Given task -> Copy out every one of the records below, character for character, with no changes.

Records of word and element locations:
>> Start

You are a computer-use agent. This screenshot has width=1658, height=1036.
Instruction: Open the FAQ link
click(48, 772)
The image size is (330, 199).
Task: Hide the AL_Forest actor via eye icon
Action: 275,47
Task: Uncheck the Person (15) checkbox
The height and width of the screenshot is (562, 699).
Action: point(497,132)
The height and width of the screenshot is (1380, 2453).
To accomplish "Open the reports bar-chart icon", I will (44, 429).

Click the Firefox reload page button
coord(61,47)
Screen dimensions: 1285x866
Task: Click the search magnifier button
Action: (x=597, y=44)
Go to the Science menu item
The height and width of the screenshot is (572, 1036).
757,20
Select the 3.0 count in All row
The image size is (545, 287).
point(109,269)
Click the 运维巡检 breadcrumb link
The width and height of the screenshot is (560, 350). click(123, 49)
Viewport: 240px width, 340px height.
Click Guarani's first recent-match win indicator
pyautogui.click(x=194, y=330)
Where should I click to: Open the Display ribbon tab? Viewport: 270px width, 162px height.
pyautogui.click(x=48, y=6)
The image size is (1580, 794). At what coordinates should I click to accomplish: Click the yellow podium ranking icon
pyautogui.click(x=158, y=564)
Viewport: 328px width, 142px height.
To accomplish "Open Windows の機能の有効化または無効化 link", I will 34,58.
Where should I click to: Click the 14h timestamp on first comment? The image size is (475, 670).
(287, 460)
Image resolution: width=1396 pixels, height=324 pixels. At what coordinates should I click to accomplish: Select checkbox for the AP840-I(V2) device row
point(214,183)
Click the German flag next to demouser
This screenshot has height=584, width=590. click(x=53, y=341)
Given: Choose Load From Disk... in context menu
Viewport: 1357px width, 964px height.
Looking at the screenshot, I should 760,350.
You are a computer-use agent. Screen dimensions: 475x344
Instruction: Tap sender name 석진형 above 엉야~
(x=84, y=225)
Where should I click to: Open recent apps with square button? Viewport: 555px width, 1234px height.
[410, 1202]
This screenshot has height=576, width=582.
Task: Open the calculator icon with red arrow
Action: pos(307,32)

>> End

Solution for this exercise ->
You are a computer-use agent. This screenshot has width=1658, height=1036.
Instruction: Open the FAQ link
click(48, 772)
The image size is (330, 199).
Task: Hide the AL_Forest actor via eye icon
Action: 275,47
Task: Uncheck the Person (15) checkbox
The height and width of the screenshot is (562, 699).
Action: point(497,132)
The height and width of the screenshot is (1380, 2453).
To accomplish "Open the reports bar-chart icon", I will (44, 429).

Click the Firefox reload page button
coord(61,47)
Screen dimensions: 1285x866
Task: Click the search magnifier button
Action: (x=597, y=44)
Go to the Science menu item
The height and width of the screenshot is (572, 1036).
757,20
Select the 3.0 count in All row
The image size is (545, 287).
point(109,269)
Click the 运维巡检 breadcrumb link
The width and height of the screenshot is (560, 350). click(123, 49)
Viewport: 240px width, 340px height.
Click Guarani's first recent-match win indicator
pyautogui.click(x=194, y=330)
Where should I click to: Open the Display ribbon tab? Viewport: 270px width, 162px height.
pyautogui.click(x=48, y=6)
The image size is (1580, 794). At what coordinates should I click to accomplish: Click the yellow podium ranking icon
pyautogui.click(x=158, y=564)
Viewport: 328px width, 142px height.
To accomplish "Open Windows の機能の有効化または無効化 link", I will 34,58.
Where should I click to: Click the 14h timestamp on first comment? The image size is (475, 670).
(287, 460)
Image resolution: width=1396 pixels, height=324 pixels. At what coordinates should I click to accomplish: Select checkbox for the AP840-I(V2) device row
point(214,183)
Click the German flag next to demouser
This screenshot has height=584, width=590. click(x=53, y=341)
Given: Choose Load From Disk... in context menu
Viewport: 1357px width, 964px height.
Looking at the screenshot, I should 760,350.
You are a computer-use agent. Screen dimensions: 475x344
Instruction: Tap sender name 석진형 above 엉야~
(x=84, y=225)
Where should I click to: Open recent apps with square button? Viewport: 555px width, 1234px height.
[410, 1202]
This screenshot has height=576, width=582.
Task: Open the calculator icon with red arrow
Action: pos(307,32)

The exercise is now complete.